Apologies for sounding as if I am of pensionable age but my point is that I find re-visiting home while you are living overseas makes you feel like a total fish out of water, especially when struggling to make sense of new technological advances. The Oyster card and that old craze for wearing headsets with mobile phones really threw five years ago. Last Christmas I struggled to understand what the newest multi-megabite ipod had to offer and what on earth a Nintendo DS or a Wii was. I still haven’t got to grips with Playstation (and hopefully never will).
In addition, on returning home, there’s always a new, bewildering set of reality TV based celebrities who I have never heard of splashed all over the magazine pages (mostly, I admit; Now, Heat, Closer, OK etc).

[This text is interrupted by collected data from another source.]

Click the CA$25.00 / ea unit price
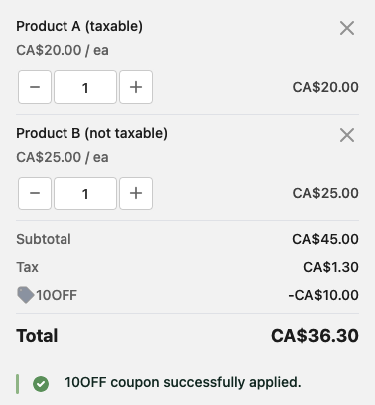Screen dimensions: 375x405 coord(62,157)
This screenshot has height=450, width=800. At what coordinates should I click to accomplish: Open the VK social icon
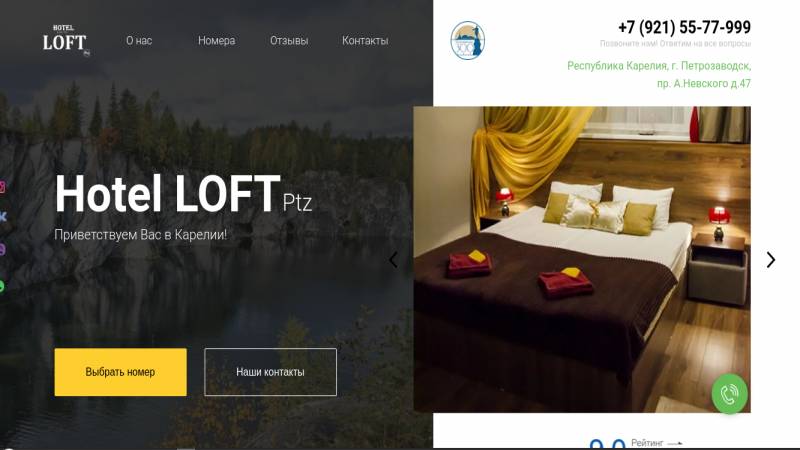(x=3, y=217)
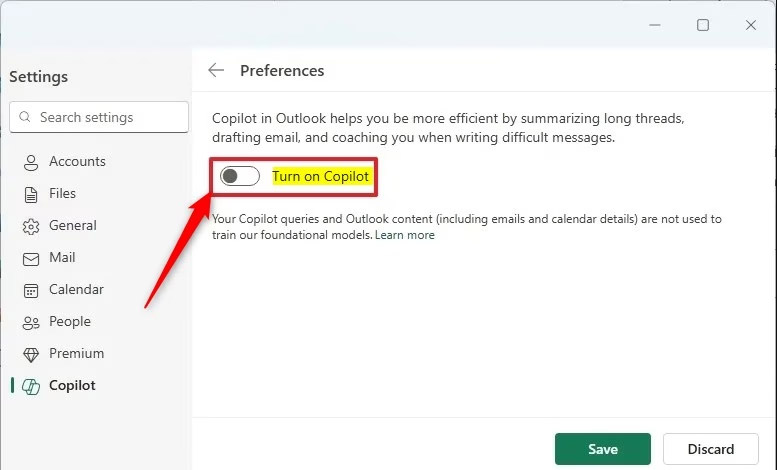Go to the Accounts settings label
The width and height of the screenshot is (777, 470).
77,162

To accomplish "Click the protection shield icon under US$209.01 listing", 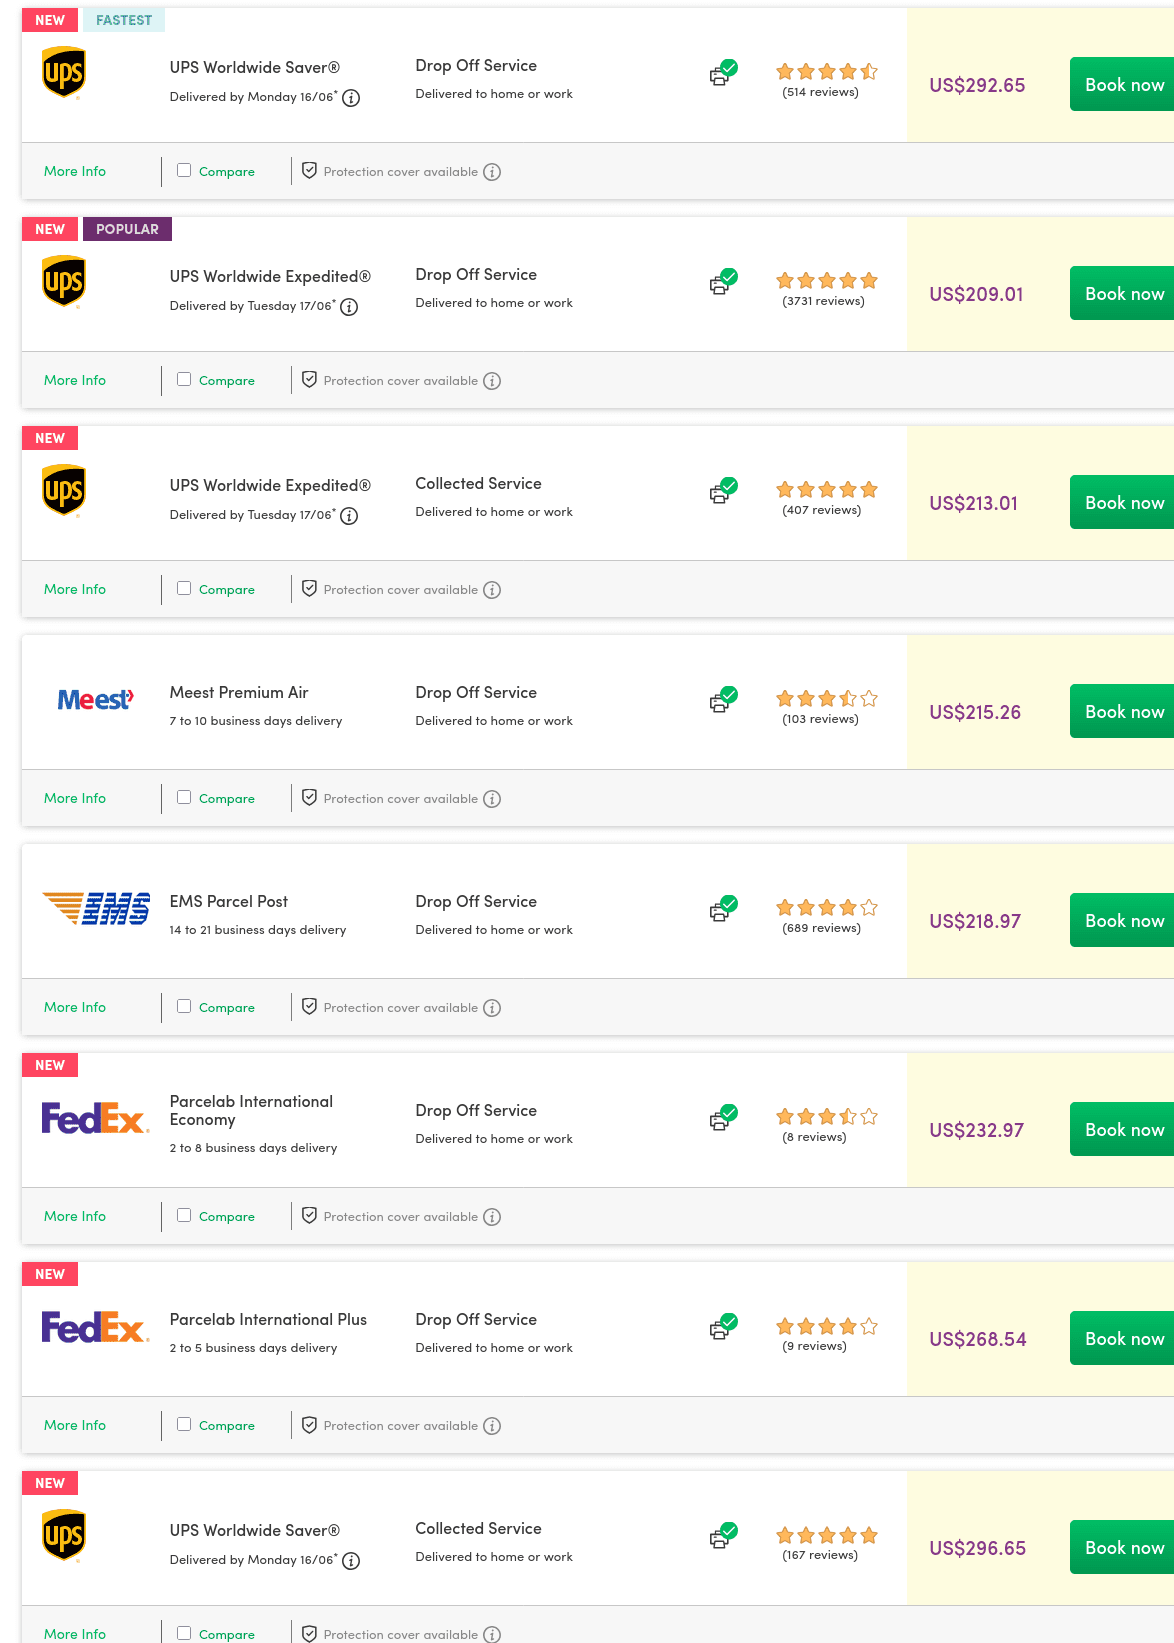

Plus, there are new buzz words that sound completely alien. 'Sexting' and 'Twitter' are a couple of pertinent examples so far in 2009, I have done my best to find out what they mean before publically embarrassing myself with ‘English’ friends.
I understood the concept of 'sexting' when somebody explained the new teenage craze, though was not sure that those three teenage girls who sent nude photos of themselves to male friends in the US deserved a criminal record for child pornography. Realistically, it won’t put any other teenagers off sexting will it? - though it is certain to terrify their parents.
Twitter? I’m not too sure about it. Apparently sending short messages or 'tweets' to ‘followers’ (thousands if you happen to be a celebrity) is the most immediate method of relaying information to a large group that exists; i.e. the internet version of texting. Press send and you have sent your missive to scores of recipients. Barack Obama used it during his election race, Britney and Stephen Fry swear by it and have hundreds of thousands of followers. Apparently it is very useful for those in the computer industry who want to exchange information instantly on viruses but I'm not sure who else uses it in a professional capacity?
My friend said she thought Twitter was sad.
‘Imagine feeling that you have to update people on silly details about what you are doing all the time? As if people cannot bear to be alone? It’s all this 21st century business of having to ‘be in touch’ all the time with non stop mobile phone calls and texts. I preferred the old days when sometimes you just couldn’t call. What happened to a bit of peace and quiet?’